La Casa Blanca no aplicó el protocolo de máxima seguridad durante el evento en el que participó Donald Trump, pese a la presencia de altos funcionarios.
Cuestionan el operativo de seguridad en la cena de corresponsales en EE.UU.
Un incidente armado durante la cena anual de la White House Correspondents’ Association puso en el centro del debate el operativo de seguridad desplegado en Washington. Según reveló The Washington Post, el gobierno no activó el nivel más alto de protección, a pesar de la presencia del presidente y gran parte de la línea de sucesión.
El evento se realizó en el hotel Hilton de Washington y reunió a figuras clave de la administración, entre ellos Donald Trump, la primera dama Melania Trump, el vicepresidente J. D. Vance y funcionarios como Marco Rubio y Robert F. Kennedy Jr..
Durante la noche, un hombre armado —identificado como Cole Allen— intentó ingresar al salón principal, lo que obligó a evacuar a los presentes. El episodio generó interrogantes sobre por qué no se clasificó el encuentro como un “Evento Nacional de Seguridad Especial”, categoría que habilita un despliegue reforzado coordinado por el Servicio Secreto.
Uno de los puntos más cuestionados fue la ausencia del protocolo conocido como “sobreviviente designado”, un mecanismo habitual en eventos de alto riesgo como el discurso sobre el Estado de la Unión. Este sistema garantiza la continuidad institucional en caso de un atentado que afecte simultáneamente a las principales autoridades del país.
Desde la Casa Blanca, la portavoz Karoline Leavitt confirmó que se revisarán los procedimientos de seguridad para eventos fuera de la sede presidencial. Además, explicó que la designación de un “sobreviviente” fue considerada, pero descartada debido a la ausencia de algunos funcionarios clave.
El episodio también reavivó el debate sobre la seguridad en eventos masivos con حضور de autoridades.
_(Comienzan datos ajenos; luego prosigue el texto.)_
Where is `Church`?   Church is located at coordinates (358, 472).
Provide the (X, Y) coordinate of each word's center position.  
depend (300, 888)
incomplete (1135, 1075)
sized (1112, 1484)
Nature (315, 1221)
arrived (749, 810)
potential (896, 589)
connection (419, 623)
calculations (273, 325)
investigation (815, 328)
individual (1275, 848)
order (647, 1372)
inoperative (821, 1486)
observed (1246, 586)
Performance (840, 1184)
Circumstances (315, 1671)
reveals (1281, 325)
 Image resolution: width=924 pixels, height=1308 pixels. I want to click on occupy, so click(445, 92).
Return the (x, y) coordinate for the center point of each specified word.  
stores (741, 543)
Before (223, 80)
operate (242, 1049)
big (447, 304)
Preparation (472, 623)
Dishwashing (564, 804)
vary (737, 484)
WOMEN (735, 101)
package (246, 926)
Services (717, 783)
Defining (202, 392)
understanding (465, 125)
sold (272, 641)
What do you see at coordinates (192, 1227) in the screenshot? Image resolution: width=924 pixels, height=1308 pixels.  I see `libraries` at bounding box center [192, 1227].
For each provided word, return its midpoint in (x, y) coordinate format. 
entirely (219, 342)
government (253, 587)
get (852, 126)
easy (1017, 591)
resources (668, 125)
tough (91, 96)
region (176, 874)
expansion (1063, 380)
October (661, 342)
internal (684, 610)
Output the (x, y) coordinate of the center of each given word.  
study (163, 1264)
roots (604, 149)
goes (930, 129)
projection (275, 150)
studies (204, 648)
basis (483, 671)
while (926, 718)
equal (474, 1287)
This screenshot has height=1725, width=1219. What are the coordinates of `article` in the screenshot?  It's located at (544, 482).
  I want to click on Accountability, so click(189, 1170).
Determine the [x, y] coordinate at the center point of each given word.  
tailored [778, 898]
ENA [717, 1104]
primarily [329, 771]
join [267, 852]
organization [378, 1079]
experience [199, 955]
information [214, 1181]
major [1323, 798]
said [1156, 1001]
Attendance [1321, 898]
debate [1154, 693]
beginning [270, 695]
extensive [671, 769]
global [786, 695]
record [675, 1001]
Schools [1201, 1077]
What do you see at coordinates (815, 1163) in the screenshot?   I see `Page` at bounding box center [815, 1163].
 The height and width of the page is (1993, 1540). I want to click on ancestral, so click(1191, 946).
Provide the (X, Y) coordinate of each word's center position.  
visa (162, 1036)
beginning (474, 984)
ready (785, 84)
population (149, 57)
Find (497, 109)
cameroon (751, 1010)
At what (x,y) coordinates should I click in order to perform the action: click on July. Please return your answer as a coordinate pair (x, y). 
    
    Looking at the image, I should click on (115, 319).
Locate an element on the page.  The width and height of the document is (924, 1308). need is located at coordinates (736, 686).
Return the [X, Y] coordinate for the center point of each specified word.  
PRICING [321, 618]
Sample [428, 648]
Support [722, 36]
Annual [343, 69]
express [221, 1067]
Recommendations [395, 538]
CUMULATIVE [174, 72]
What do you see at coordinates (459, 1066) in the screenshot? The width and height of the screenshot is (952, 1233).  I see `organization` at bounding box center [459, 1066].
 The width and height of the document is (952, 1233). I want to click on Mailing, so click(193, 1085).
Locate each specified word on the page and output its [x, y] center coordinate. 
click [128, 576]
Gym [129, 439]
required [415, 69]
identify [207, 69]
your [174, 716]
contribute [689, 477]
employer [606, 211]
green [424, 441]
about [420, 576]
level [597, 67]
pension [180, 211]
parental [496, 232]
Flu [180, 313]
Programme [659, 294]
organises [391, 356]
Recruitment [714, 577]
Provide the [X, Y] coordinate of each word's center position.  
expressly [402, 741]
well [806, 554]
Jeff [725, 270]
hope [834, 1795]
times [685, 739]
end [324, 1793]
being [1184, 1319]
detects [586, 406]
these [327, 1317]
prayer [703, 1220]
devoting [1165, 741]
Críticas adicionales apuntaron al sistema de control de acceso, que se concentró en un único punto dentro del hotel, lo que habría limitado la capacidad de respuesta ante una amenaza.
Mientras continúan las evaluaciones internas, el hecho expone posibles falencias en la planificación de seguridad en uno de los eventos más tradicionales del calendario político y mediático de Estados Unidos.